With the head of procurement? Surely not? Surely, this is battleground time?
It's a far cry from the first time I got a call from someone in the procurement department of a client we thought we were inches from winning. I was terrified. Everyone had said to me I'd be in for a tough time. And believe me, it was. I spent two weeks holding telephone conversations through gritted teeth, scribbling notes and tearing off bits of paper when I'd scrawled enough on each sheet to remind me of the pain and confusion. I had to re-examine the way our business works. There was me thinking our rates were fair - after all, we're a premium agency.
Not a bit of it. They wanted us to calculate a person's hourly rate based on their cost, overhead, profit and expected hours on the job. I was shocked to be sent a spreadsheet with a formula on it that told us how to calculate how we should charge. And which assumed each member of staff spends 95%+ of their time on billable work. But what about the time they spend growing the agency, keeping up to date, training, professional development, travel time? I asked, and got short shrift. Conform or be damned, it seemed I was being told.
Then I had a revelation: I realised that we're all in this together.
The client just wants to get on with making its money in an efficient way with as little interruption as possible. So it doesn't want the agency to go bust. It doesn't want its agency to take the piss. It doesn't want the agency to get complacent, or just use the win as a stepping stone to the next client. It wants to know you'll be there next month and next year, that the team it knows will continue to run its business. So procurement is there to make sure the marketing team (and sometimes the IT team) has the right agency partner, simple as that. It is there to make sure the agency makes a profit, so it will remain motivated and the senior team committed, so it will help make the client money in turn.

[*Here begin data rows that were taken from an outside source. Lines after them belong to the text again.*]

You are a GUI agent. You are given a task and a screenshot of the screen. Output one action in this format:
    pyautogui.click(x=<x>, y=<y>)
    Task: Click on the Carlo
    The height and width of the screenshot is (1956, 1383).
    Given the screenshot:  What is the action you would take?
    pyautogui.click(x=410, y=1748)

And the agency too wants to make a profit (no, really?) and keep its (expensively won) clients happy. The last thing the agency needs or wants is a senior team wearied by a long battle with a procurement department that's only there to set the ground rules. Everyone on all sides wants a team of enthusiastic people bristling with ideas, not resentment.
There needs to be some accommodation on both sides - compromise even. Agencies need to be prepared to reduce their creative process and agency output to numbers (but to be honest they should already be doing this, otherwise it's difficult to plan anything), and need to be prepared to audit their time precisely - this was one of the biggest challenges for my own agency. Marketing clients need to bring procurement in as early as possible to make sure all parties understand the constraints, processes and (most importantly) goals ahead of time. Procurement must understand that agencies can't predict how long creativity will take, or who will necessarily be involved, in advance. Which means that together we have to agree how to evaluate our costs as we go along, and be prepared to change things to suit the practical reality of working together.
So, my revelation: it's not a battle, there is no conflict. It's a conversation. It should be laid back and smiley. Us and procurement - we need each other, and if we do it right (even if it does mean the odd spreadsheet) we end up happier together for longer.